### PASSAGE TO READ
◇ ◇ ◇
Marcello Mascherini

Biographical note

Childhood

Born in Udine, in the Kingdom of Italy, 14 September 1906, his mother’s name Maria Luigia Mascarin, being not recognized by his father, member of a well-off family of goldsmiths and artists in Pordenone, among them the sculptor Antonio Marsure (Pordenone, 1807 – 1855).

Spends his childhood with the grandmother in his mother’s native village, Fagnigola at Azzano Decimo, today in the province of Pordenone. The death of his grandmother, for the next three years he is given to his mother’ sister. In 1912 he moves with his mother to Trieste, important city in the Austro-Hungarian Empire, being then refugees from the spring of 1915 as Italian Kingdom subjects. Thus, he lives in Isernia, in the central-southern region of Molise, learning the first rudiments of sculpture in the workshops of local able craftsmen and taking the diploma at the local Regia Scuola d’arte applied to industry.
◇ ◇ ◇
### PROVIDED DATA

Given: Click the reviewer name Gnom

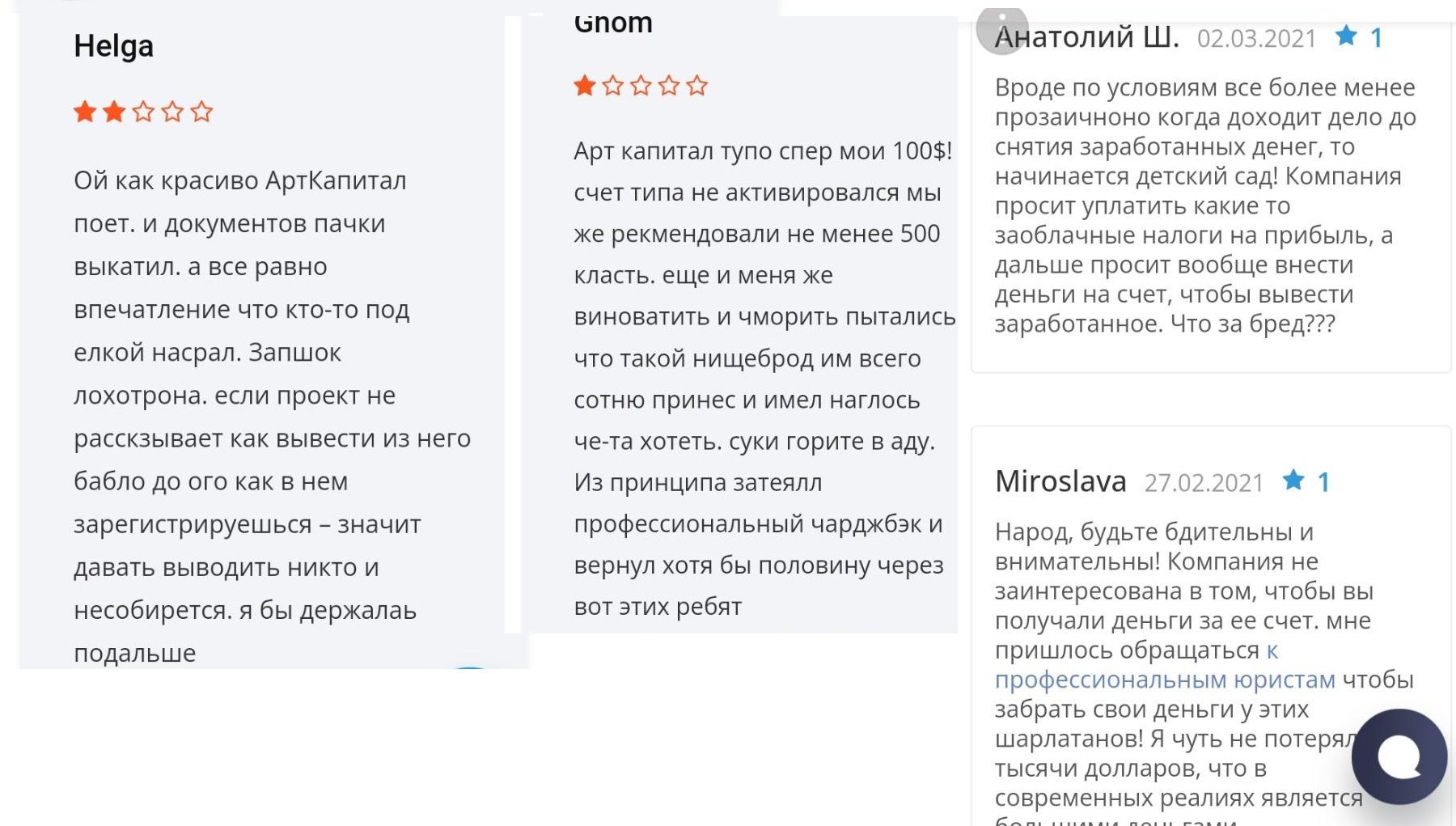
◇ ◇ ◇
### WHAT TO WORK ON
Please answer these questions from the biographical note on Marcello Mascherini:
1. In what city and on what date was he born?
2. In what year did he move to Trieste with his mother?
3. What school did he take his diploma from in Isernia?

### RIGHT ANSWER
1. Udine, 14 September 1906.
2. 1912.
3. The local Regia Scuola d'arte applied to industry.